Let $W_{1}$ and $W_{2}$ be subspaces of a finite-dimensional vector space $V$. Determine necessary and sufficient conditions on $W_{1}$ and $W_{2}$ so that $\dim(W_{1}\cap W_{2}) = \dim W_{1}$.
MY ATTEMPT
The necessary and sufficient condition is given by $W_{1}\subseteq W_{2}$.
We can consider a basis $\mathcal{B}_{12} = \{w_{1},w_{2},\ldots,w_{k}\}$ for $W_{1}\cap W_{2}$. Then it is possible to extend it to a basis $\mathcal{B}_{1} = \{w_{1},\ldots,w_{k},\ldots,w_{m}\}$ for $W_{1}$ and a basis $\mathcal{B}_{2} = \{w_{1},\ldots,w_{k},\ldots,w_{n}\}$ for $W_{2}$
But, according to the given hypothesis, $k = m$. Thus $\mathcal{B}_{1} = \mathcal{B}_{12}$. In other words, one has that
\begin{align*}
W_{1} = \text{span}(\mathcal{B}_{1}) = \text{span}(\mathcal{B}_{12}) \subseteq \text{span}(\mathcal{B}_{2}) = W_{2}
\end{align*}
just as desired.
The converse implication is clear.
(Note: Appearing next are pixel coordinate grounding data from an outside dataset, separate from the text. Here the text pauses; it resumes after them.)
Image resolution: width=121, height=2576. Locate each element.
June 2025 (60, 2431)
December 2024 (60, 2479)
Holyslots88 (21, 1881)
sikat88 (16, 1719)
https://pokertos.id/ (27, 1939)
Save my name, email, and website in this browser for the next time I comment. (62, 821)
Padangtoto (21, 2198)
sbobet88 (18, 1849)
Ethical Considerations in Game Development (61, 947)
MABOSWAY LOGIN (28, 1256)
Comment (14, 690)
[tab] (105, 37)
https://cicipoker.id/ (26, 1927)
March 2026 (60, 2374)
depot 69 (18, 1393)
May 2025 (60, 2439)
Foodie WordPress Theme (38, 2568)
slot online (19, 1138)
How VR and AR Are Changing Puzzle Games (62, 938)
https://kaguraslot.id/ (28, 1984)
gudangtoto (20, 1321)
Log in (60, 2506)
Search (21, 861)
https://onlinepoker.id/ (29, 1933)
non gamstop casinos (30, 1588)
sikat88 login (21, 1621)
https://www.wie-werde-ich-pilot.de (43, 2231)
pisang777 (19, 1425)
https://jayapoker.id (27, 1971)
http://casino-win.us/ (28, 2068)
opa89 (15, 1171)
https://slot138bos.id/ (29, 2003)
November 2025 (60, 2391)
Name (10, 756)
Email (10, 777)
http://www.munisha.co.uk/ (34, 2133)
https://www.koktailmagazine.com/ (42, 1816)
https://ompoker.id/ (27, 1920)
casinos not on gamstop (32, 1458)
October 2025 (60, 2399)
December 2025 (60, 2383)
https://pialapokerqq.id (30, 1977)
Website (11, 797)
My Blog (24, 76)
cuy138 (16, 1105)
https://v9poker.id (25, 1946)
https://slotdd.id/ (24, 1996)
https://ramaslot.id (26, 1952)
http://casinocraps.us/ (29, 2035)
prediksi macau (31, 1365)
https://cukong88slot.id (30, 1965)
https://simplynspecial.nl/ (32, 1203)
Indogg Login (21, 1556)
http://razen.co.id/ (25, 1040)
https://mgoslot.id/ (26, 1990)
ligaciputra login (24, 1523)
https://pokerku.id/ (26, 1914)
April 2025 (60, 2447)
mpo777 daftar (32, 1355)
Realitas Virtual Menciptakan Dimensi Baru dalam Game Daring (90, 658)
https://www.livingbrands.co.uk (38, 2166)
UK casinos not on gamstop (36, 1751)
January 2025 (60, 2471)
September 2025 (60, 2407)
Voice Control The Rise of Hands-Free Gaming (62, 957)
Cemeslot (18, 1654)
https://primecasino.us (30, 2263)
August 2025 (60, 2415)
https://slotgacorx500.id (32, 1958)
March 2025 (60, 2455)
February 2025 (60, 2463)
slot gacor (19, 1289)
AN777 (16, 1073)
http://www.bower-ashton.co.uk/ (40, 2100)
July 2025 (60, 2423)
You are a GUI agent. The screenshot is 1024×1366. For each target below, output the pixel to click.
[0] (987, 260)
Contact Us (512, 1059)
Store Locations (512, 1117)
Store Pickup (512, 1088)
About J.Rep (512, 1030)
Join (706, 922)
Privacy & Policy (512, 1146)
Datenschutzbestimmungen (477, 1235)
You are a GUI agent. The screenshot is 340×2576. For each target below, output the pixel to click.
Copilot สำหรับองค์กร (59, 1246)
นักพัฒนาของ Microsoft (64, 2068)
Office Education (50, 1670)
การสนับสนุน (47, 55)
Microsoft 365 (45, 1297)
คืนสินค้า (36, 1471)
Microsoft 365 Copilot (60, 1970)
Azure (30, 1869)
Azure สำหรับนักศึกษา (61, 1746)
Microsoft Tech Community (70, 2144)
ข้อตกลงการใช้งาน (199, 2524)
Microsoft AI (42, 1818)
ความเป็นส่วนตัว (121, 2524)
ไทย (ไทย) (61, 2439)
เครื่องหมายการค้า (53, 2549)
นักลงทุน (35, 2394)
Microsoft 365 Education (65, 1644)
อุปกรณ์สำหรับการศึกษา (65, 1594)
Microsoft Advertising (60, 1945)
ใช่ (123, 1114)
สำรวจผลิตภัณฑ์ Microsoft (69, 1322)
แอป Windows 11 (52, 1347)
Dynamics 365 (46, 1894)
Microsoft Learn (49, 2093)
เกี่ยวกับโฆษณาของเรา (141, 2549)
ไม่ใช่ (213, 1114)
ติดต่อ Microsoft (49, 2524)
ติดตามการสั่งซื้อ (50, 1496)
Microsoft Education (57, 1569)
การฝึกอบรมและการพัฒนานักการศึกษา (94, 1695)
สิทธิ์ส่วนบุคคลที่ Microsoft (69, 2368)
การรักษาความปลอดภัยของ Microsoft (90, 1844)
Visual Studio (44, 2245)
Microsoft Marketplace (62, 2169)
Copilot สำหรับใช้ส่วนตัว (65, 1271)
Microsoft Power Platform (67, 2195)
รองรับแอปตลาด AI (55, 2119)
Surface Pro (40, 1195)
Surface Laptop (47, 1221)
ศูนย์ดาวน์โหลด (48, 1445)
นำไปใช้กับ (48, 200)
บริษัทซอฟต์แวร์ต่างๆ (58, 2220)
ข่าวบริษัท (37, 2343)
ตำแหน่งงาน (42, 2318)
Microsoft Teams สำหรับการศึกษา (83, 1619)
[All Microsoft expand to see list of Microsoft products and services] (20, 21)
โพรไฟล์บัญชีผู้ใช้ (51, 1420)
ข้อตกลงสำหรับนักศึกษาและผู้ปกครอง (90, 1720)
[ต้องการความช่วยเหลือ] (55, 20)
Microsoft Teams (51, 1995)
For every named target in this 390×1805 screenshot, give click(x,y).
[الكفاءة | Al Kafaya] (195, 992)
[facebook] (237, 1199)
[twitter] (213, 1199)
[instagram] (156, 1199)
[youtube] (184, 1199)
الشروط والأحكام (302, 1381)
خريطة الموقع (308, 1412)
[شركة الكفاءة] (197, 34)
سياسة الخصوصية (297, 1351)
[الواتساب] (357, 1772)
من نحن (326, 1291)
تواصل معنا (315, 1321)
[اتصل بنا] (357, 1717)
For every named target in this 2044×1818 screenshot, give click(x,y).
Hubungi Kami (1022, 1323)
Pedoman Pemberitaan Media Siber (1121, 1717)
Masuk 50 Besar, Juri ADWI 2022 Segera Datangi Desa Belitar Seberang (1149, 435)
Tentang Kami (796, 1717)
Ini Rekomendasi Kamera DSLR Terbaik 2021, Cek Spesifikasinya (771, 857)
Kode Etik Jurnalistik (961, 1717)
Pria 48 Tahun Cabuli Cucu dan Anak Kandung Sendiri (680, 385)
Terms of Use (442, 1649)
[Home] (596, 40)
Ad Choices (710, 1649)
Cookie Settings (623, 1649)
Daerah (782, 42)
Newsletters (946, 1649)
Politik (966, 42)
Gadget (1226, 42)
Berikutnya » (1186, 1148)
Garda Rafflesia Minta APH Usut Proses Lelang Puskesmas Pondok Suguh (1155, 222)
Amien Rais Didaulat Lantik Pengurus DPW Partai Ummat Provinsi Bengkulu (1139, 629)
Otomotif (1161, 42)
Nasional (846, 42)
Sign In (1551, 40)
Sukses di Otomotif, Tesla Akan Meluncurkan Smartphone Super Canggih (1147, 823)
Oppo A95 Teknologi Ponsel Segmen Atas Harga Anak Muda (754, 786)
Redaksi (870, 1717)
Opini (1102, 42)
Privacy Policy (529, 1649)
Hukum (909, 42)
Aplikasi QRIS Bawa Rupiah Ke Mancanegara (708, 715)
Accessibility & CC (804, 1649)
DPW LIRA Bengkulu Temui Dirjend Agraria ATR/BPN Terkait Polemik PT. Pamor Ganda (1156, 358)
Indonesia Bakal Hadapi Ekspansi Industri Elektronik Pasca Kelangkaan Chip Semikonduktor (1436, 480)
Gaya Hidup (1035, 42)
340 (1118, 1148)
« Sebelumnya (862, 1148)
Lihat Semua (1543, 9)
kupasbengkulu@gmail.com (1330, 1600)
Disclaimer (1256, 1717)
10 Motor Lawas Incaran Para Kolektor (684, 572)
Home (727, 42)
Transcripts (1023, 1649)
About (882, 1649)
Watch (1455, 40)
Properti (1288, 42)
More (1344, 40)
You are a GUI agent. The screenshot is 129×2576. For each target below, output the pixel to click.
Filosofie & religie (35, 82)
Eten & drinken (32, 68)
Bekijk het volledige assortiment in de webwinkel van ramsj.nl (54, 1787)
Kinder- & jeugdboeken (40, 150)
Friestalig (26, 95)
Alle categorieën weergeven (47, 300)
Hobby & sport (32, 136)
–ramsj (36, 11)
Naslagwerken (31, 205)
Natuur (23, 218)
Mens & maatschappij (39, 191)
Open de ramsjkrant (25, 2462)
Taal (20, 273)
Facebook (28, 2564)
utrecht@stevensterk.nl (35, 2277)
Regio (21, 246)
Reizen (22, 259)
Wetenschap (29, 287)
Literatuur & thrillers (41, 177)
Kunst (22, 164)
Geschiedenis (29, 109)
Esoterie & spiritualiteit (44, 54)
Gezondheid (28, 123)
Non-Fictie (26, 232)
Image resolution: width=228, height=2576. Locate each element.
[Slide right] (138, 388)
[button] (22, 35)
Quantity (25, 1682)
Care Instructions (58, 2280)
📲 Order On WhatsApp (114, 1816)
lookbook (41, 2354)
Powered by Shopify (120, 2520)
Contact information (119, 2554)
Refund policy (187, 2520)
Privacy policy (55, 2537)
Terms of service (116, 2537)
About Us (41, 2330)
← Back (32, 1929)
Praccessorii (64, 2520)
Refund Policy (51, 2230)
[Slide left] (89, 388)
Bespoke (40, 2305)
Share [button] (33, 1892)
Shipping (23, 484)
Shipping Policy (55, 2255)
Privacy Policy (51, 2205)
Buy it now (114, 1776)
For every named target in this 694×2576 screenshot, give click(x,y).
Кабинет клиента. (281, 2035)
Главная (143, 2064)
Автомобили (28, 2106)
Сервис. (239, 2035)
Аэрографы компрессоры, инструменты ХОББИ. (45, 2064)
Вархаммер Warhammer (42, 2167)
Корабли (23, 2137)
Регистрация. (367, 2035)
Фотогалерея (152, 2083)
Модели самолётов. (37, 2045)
Indeed, if $W_{1}\subseteq W_{2}$, then $W_{1}\cap W_{2} = W_{1}$ and the condition on the dimensions holds.
Can someone double-check my arguments?
Best Answer
Your argument is correct.
Perhaps a more straightforward way (in my opinion) is using the fact that $$\dim(W_1\cup W_2) = \dim(W_1)+\dim(W_2)-\dim(W_1\cap W_2).$$ If $\dim(W_1)=\dim(W_1\cap W_2)$, then this becomes $$\dim(W_1\cup W_2) = \dim(W_2),$$ and since $W_1\cup W_2\supseteq W_2$, then $W_1\cup W_2=W_2$, i.e., $W_2\supseteq W_1$ (because they are linear spaces).